Celui-ci, après avoir refermé la portière sur son maître, fit prendre à son cheval le chemin de l’avenue Henri-Martin. La grille de l’hôtel fut ouverte par le concierge, le père Jules, qui attendait, une lanterne à la main.
 
Il referma la grille en bougonnant :
 
– Trois heures du matin ! Nom de nom ! on se dérange dans la maison !
 
Le père Jules paraissait un brave homme, fort dévoué à ses maîtres.
 
Il rentra dans sa maisonnette, en ferma soigneusement la porte, posa sa lanterne sur une table, prit une feuille de papier à lettre et une enveloppe, s’assit et écrivit, sur la feuille de papier à lettre d’abord :
 
« Le patron est rentré à l’hôtel à trois heures du matin.

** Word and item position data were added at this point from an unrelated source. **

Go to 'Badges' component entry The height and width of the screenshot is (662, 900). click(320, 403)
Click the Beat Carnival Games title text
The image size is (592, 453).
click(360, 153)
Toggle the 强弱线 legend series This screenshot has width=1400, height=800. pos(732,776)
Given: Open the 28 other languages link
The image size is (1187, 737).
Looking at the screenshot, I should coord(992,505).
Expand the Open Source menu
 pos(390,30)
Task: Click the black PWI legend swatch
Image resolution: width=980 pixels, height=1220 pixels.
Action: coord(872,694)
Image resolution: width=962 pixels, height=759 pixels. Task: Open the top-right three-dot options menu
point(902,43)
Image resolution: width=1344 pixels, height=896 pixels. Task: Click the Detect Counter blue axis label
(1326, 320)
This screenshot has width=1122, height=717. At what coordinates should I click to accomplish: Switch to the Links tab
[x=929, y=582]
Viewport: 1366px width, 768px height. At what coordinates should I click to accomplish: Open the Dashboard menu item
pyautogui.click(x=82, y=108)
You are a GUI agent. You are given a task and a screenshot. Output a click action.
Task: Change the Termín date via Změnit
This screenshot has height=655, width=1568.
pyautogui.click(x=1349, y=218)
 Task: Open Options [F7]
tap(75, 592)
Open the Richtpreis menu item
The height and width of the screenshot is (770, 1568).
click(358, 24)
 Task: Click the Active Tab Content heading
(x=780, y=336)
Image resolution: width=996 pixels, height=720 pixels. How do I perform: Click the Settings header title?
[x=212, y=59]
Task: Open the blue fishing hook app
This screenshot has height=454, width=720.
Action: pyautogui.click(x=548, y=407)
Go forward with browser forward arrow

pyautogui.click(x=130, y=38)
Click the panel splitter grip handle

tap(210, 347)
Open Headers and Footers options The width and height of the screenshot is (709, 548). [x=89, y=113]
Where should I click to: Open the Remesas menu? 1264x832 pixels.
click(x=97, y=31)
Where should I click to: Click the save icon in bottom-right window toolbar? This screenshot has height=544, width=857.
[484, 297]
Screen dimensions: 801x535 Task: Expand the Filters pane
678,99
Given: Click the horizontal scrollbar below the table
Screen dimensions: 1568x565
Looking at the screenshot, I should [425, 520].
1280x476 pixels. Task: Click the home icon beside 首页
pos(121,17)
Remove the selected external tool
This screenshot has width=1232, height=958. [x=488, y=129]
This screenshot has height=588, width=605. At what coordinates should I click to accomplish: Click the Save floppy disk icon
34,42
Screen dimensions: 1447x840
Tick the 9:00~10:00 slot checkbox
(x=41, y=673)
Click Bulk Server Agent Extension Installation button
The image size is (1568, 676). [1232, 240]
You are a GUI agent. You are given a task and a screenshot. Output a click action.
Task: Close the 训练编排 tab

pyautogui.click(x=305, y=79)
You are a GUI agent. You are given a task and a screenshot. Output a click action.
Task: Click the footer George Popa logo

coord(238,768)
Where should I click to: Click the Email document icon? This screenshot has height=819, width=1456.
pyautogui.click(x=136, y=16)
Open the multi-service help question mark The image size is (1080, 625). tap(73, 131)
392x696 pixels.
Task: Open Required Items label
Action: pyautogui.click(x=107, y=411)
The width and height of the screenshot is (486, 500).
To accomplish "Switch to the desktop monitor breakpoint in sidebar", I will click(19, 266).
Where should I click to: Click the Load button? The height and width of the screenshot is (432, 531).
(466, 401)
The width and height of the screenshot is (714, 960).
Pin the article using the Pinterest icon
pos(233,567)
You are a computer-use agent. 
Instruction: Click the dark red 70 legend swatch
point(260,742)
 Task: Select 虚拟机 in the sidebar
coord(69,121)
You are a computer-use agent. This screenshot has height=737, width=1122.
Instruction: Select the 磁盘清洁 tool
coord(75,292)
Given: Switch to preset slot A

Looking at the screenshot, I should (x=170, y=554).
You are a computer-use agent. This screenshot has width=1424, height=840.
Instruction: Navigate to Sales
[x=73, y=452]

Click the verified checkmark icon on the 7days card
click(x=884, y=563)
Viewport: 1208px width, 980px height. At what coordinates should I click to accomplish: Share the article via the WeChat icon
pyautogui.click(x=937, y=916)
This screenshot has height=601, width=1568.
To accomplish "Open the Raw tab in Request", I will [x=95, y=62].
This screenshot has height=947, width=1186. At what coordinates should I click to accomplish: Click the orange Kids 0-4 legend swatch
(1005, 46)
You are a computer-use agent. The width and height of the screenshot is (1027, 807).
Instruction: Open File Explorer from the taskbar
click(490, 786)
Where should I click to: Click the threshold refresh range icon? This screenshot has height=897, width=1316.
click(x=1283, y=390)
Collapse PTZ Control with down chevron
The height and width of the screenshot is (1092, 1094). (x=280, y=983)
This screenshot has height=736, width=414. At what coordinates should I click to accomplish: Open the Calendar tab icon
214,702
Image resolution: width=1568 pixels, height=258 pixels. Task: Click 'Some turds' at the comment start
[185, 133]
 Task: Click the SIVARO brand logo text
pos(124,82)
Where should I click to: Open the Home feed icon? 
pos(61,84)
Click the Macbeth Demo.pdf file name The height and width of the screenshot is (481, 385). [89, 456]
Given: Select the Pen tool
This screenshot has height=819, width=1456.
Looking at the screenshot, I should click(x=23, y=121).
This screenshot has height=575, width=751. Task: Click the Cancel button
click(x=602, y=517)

Quant au petit, on ne l’a pas vu de la journée. Probable qu’il ne rentrera pas de la nuit. Je ne l’attends plus. »
 
Il plia la feuille, la mit dans l’enveloppe, et, sur l’enveloppe, il écrivit ces mots :
 
Monsieur Joe, patron de l’auberge Rouge
Bois de Misère (près Montry)
Par Crécy-en-Brie
 
Il cacheta le tout, mit la missive dans sa poche et, content de lui, s’en fut se coucher.